In order for B2B marketplaces to reach their full potential, trading rules need to be implemented to manage the complex contractual relationships that are increasingly common in e-business. To continue supporting such relationships, these marketplaces must provide reliability, predictability and certainty. Confidential information/trade secrets may be a way to resolve such problems.
What is Confidential Information?
Trade secret information is any confidential business information that;
- has commercial value;
- is not in the public domain; and
- the company takes reasonable steps to maintain secrecy.
To determine whether information is confidential, one must consider:
- the extent to which the information is known outside the business;
- the extent of measures taken to guard the secrecy of the information;
- the value of the information to the person holding the secret, and to his competitors;
- the amount of effort or money expended in developing the information;
- the ease or difficulty with which the information can be properly acquired or duplicated by others;
- whether the holder of the secret and the taker treat the information as secret; and
- custom in the industry concerning this specific type of information.
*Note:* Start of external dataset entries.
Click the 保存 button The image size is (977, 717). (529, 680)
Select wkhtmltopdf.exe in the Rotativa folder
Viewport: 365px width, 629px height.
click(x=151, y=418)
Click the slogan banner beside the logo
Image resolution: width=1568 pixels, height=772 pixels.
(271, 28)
Confidentiality Agreements
To resolve any future possibility of disagreement with respect to information provided to an outside company, it is prudent that confidentiality agreements be signed prior to doing business. Confidentiality agreements should include an acknowledgment that information being provided is confidential and will remain as such for a period of time. It should also include a statement from the receiving party that it will not use, disclose, or make copies of the information provided to it for any use other than those specified in the agreement. Furthermore, the receiving party should undertake that it will not use any confidential information to unfairly compete or obtain unfair advantage vis a vis disclosing party in any commercial activity, which may be comparable to the commercial activity, contemplated by the parties in connection with the business at hand.
Absence of Agreement
Under Canadian law, in the absence of a written agreement, a party may be held to a duty of confidence. According to the leading case Lac Minerals Ltd. v. International Corona Resources Ltd., [1989] 2 S.C.R. 574, the Supreme Court of Canada held that an obligation of confidence may exist if:
(1) the information was confidential in character or quality;
(2) the information is imparted in circumstances that may suggest an obligation of confidence; and
(3) there was misuse of the information to the detriment of the party communicating it.
If the information is transferred to a third party, the third party becomes liable for any further unauthorized disclosure, assuming the third party received the information knowing that it was communicated in breach of confidence (or afterwards acquires notice of that fact even if innocent at the time of acquisition).
Conclusion
In conclusion, if a company’s confidential information is lost, it has essentially depleted itself of its core strategic value. Therefore, when choosing partners, companies should be very aware of its potential partner’s goals and also ensure that it has procedures in place to protect its confidential information, namely that:
- written policies and procedures exist regarding the care and handling of both company and incoming third party confidential information;
- all third parties dealing with the company must sign non-disclosure and non-competition agreements prior to disclosure of confidential information;
- and Confidential notices must be placed on all confidential materials.